● **Set exercise A**: According to the Valentine's Day passage, what do we still get even after knowing all of these things?
● **Set exercise B**: Transcribe the Valentine's Day passage word for word, between "Why? Why do" and "a single day?", inclusive.

● **Passage to read**:
────────
Valentine’s Day, the celebration of love, was not always so. The day is red with the blood of history’s least fortunate and is arguably a capitalistic ploy to get people to buy things they don’t need. Buy this for her, that’s the only real way to express your love. Take him to this place, you’d be selfish not to. Buy this, buy that, this too, also that. It’s quite clever when you think about it. The emotion most famous for making a fool out of any person seems to be one of the most profitable. Yet after knowing all of these things, we still get overpriced pink paper with pretty font.

Why? Why do you buy your significant other a gift today even though it was their birthday two months ago? Why do you give chocolates to a lover in the shape of hearts rather than squares? Why do we overcomplicate, embellish and romanticize a single day?

It’s because you care. It’s because you love them. Whether it’s February 14th or March 17 or any random date on any random month. We share chocolate on the fourteenth because the world is selfish. We send kind letters to that person across the room because the world is hateful. We exchange whispers of tender affection beneath the moonlight because some of us seek purpose in this darkness. We as human beings ache for reciprocation, for socialization. The meaning of love transcends all its different sounds from “cinta” to “amour”. We all gamble in this game of life and the risk of pain for immense joy is worthwhile when it’s all we have.
────────
● **Provided material**:
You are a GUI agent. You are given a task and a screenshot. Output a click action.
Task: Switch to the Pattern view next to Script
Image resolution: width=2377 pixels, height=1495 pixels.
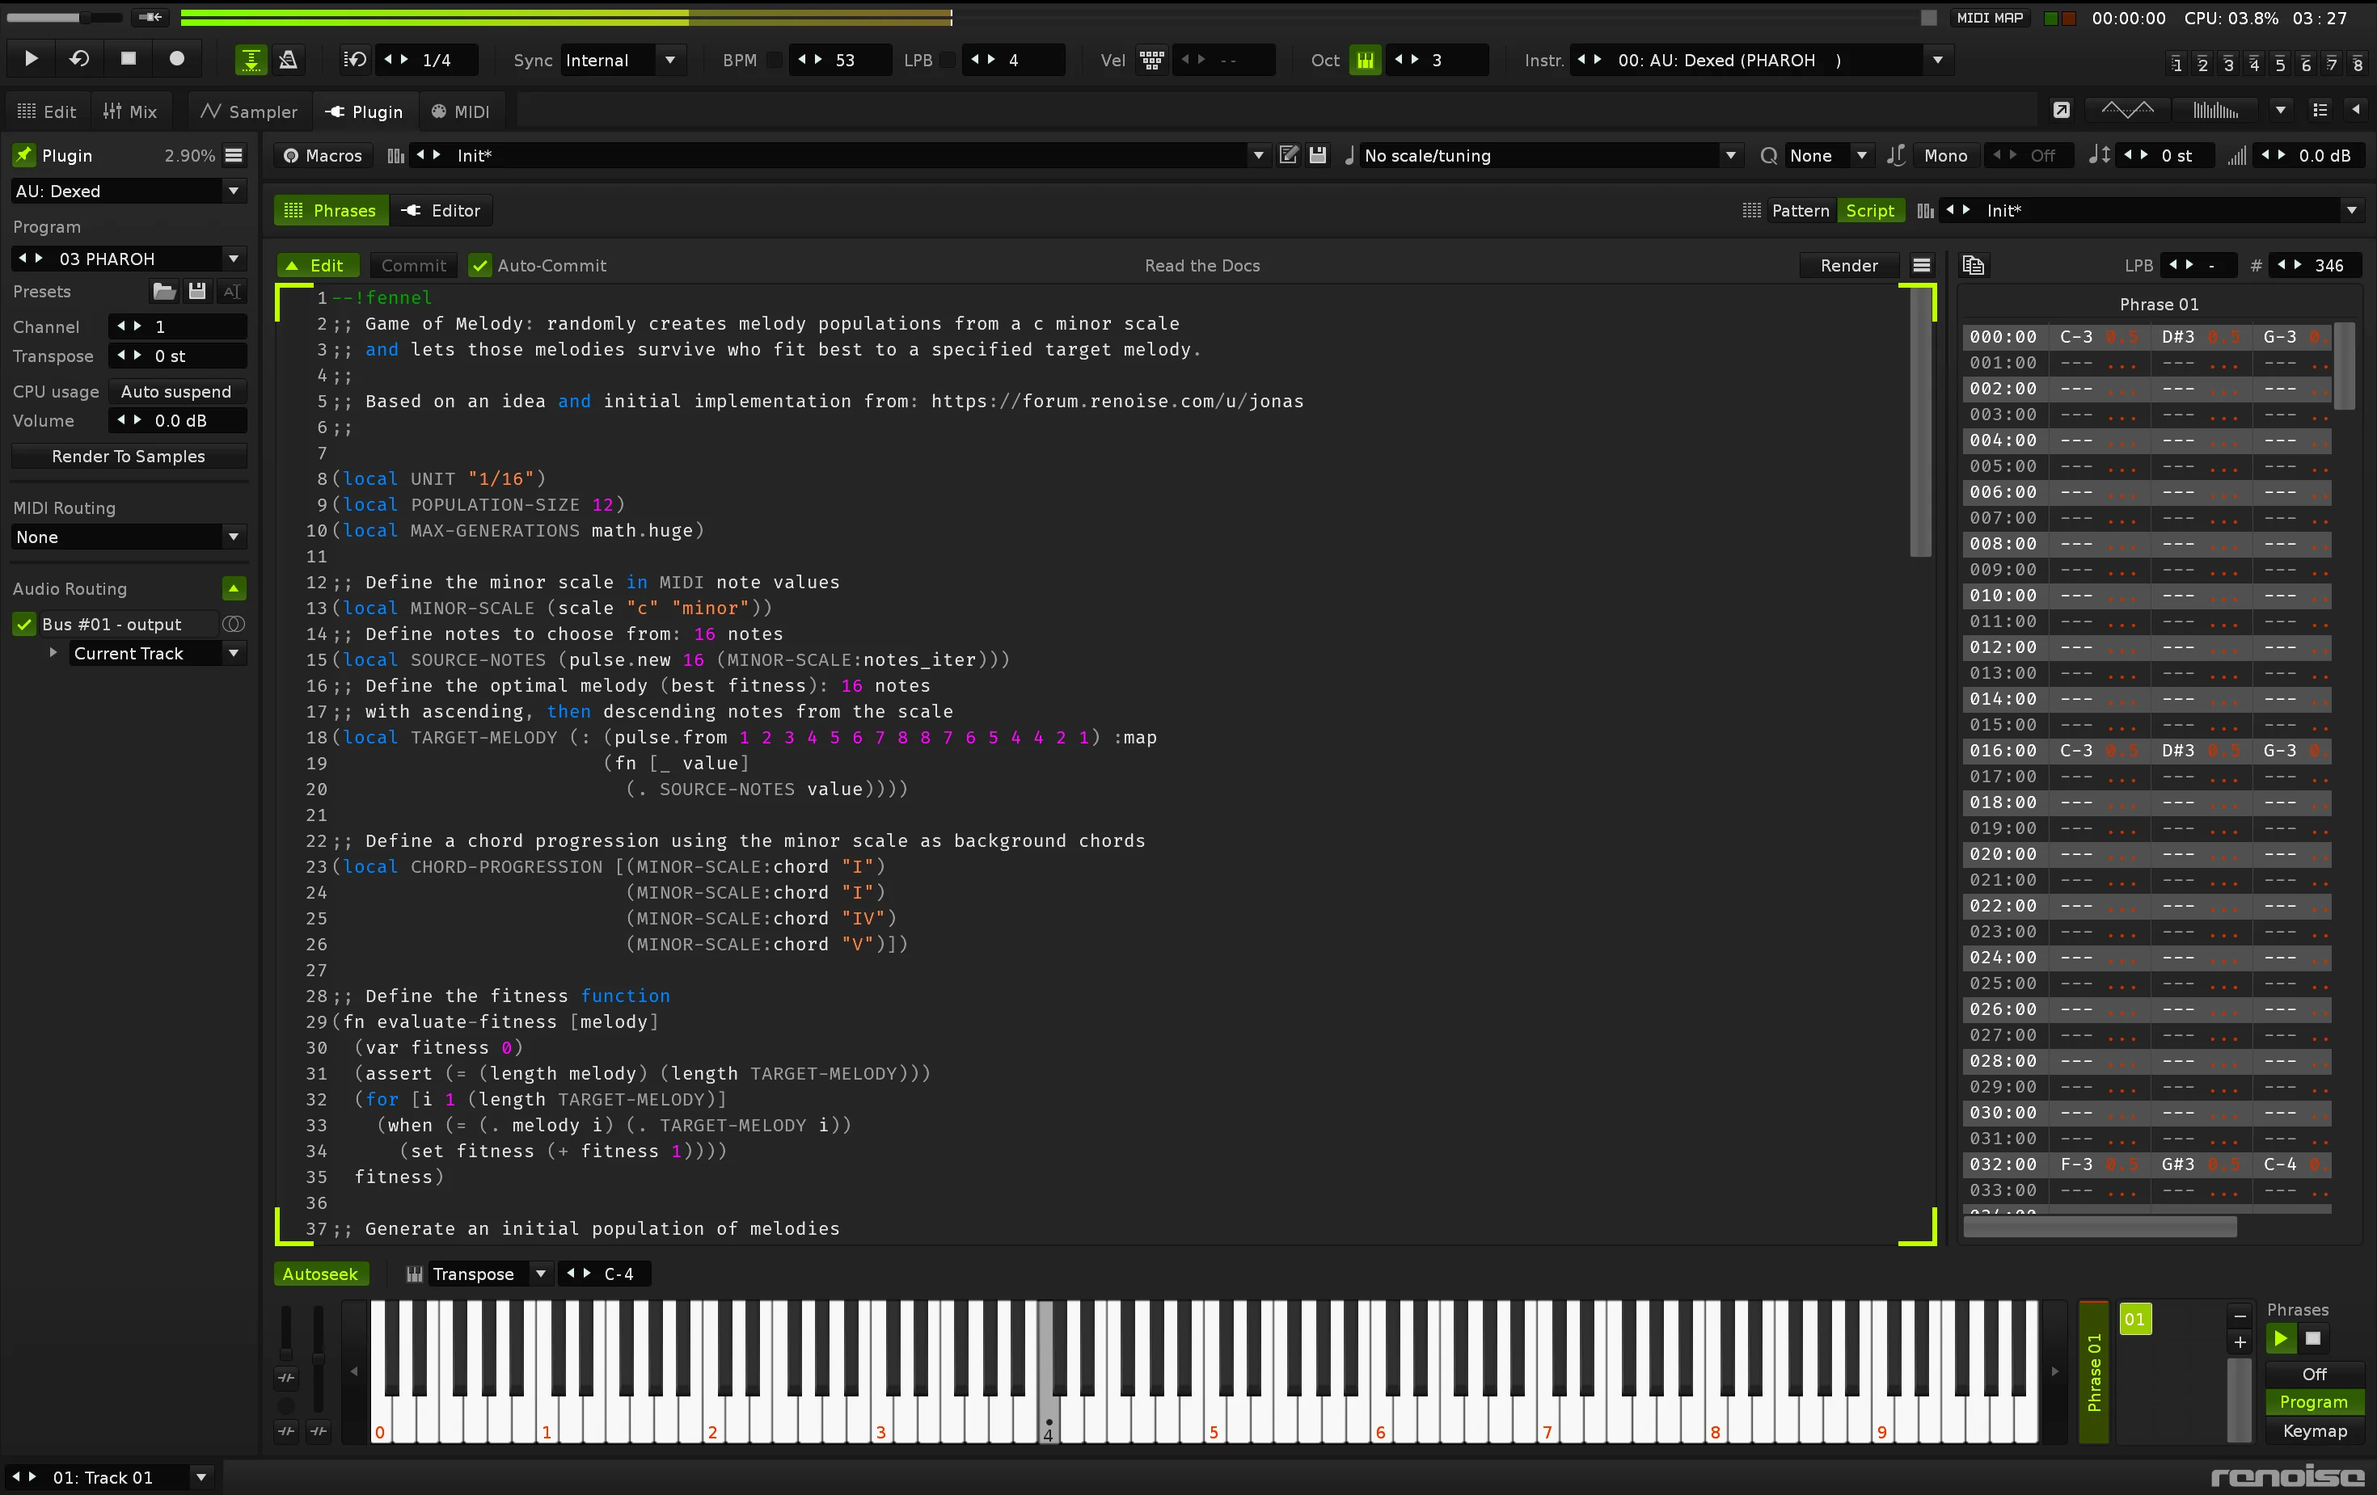tap(1800, 209)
────────
● **Right answer A**: Overpriced pink paper with pretty font.

● **Right answer B**:
Why? Why do you buy your significant other a gift today even though it was their birthday two months ago? Why do you give chocolates to a lover in the shape of hearts rather than squares? Why do we overcomplicate, embellish and romanticize a single day?